Шрифт:
— Ты знаешь, что обещал! — Мэдисон сжимала и разжимала кулаки. — Получается, что это похищение. Ты сядешь в тюрьму.
— Сомневаюсь.
Девушка резко отвернулась, не дав ему шанс увидеть блеснувшие в глазах слезы, и уставилась на стену перед собой, недоумевая, каким образом она попала в этот ночной кошмар.
Деметриус поставил бокал на стол, затем подбросил поленья в огонь. Она глубоко вздохнула и повернулась к нему.
— Мне нужно принять ванну.
— Которую?
Девушка секунду или две смотрела на него невидящими глазами.
— У тебя здесь две ванны?
— За дверью, вон там, есть маленький душ. — Мужчина указал на затемненный угол комнаты. — А снаружи за поленницей есть туалет.
Ее глаза чуть не выскочили из орбит.
— Снаружи?!
— Ты можешь взять фонарь, — разумно предложил он.
— Не могу поверить! Это какой-то кошмар!
— Дикая жизнь, — объяснил он. — Признаю, немного простовато, но мне нравится.
— Простовато? Ты не думаешь, что я … — Она с опасением посмотрела на дверь.
— А как же твоя страсть к приключениям? — упрекнул он. — Люди платят большие деньги за подобный экстрим.

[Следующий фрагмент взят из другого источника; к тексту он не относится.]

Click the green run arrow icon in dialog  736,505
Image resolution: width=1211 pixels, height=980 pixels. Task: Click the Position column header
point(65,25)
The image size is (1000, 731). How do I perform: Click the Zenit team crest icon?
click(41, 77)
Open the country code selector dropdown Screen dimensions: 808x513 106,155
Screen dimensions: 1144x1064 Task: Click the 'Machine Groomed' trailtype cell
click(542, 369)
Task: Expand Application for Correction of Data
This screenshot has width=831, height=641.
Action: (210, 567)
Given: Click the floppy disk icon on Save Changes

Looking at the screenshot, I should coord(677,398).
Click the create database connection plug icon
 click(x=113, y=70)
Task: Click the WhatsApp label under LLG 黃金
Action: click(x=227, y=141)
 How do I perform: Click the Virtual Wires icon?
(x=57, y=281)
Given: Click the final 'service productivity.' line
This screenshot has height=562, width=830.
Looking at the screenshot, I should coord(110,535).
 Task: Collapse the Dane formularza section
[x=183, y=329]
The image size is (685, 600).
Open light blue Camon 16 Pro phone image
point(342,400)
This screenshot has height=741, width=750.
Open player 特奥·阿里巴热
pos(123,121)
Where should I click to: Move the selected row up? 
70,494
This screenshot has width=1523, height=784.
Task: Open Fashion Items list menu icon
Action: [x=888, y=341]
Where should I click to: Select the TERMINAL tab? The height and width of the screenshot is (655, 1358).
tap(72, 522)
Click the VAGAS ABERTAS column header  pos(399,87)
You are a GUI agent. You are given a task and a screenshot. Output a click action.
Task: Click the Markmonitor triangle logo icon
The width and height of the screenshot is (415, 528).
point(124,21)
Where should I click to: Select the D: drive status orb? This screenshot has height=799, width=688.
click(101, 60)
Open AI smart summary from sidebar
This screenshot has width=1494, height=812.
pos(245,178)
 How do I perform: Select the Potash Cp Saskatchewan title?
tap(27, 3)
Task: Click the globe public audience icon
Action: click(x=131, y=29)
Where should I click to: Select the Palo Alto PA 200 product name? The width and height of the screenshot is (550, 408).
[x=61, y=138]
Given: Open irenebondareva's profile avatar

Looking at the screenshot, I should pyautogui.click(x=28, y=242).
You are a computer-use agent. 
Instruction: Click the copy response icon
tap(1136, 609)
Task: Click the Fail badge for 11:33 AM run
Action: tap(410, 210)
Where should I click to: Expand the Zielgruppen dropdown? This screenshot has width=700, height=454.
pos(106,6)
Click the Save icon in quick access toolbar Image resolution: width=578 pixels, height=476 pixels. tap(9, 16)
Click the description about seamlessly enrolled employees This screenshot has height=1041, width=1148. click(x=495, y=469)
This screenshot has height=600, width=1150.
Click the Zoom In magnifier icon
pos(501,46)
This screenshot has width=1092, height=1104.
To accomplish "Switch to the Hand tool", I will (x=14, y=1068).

— Я-то думала, люди платят большие деньги за проживание в роскошных отелях.
Он пожал плечами.
— Праздники должны отличаться от будней.
— Я не приветствую такие праздники, — отрезала Мэдисон. — И я не ожидала, что придется провести медовый месяц в подобных условиях.
— А разве ты ожидала медового месяца? — Их взгляды скрестились.
— Нет! Конечно, нет. Я просто имела в виду… понимаешь… предполагалось, что мы притворимся…
— А где изображать преданность и любовный восторг, как не на природе? Хочешь, чтобы я проводил тебя в туалет?
— Нет! Не хочу! — Мэдисон схватила фонарь с маленького стола и направилась к двери.
Постояв немного на пороге, она постаралась привыкнуть к темноте, затем включила фонарь, луч сделал дугу, осветил сложенные в поленницу дрова. Она перевела взгляд дальше, сразу за поленницей находилось то, что Деметриус называл туалетом. Грубое железное строение, выглядевшее на редкость неустойчивым: подуй ветер сильнее, и оно передвинется в кусты.
Луч фонарика выхватил из темноты тропинку перед ногами. Мэдисон добралась до двери, толкнула ее и осветила помещение.
Неплохо. Никаких рыжих пауков. Просто старый туалет, из тех, которые использовали первооткрыватели этих земель лет двести назад.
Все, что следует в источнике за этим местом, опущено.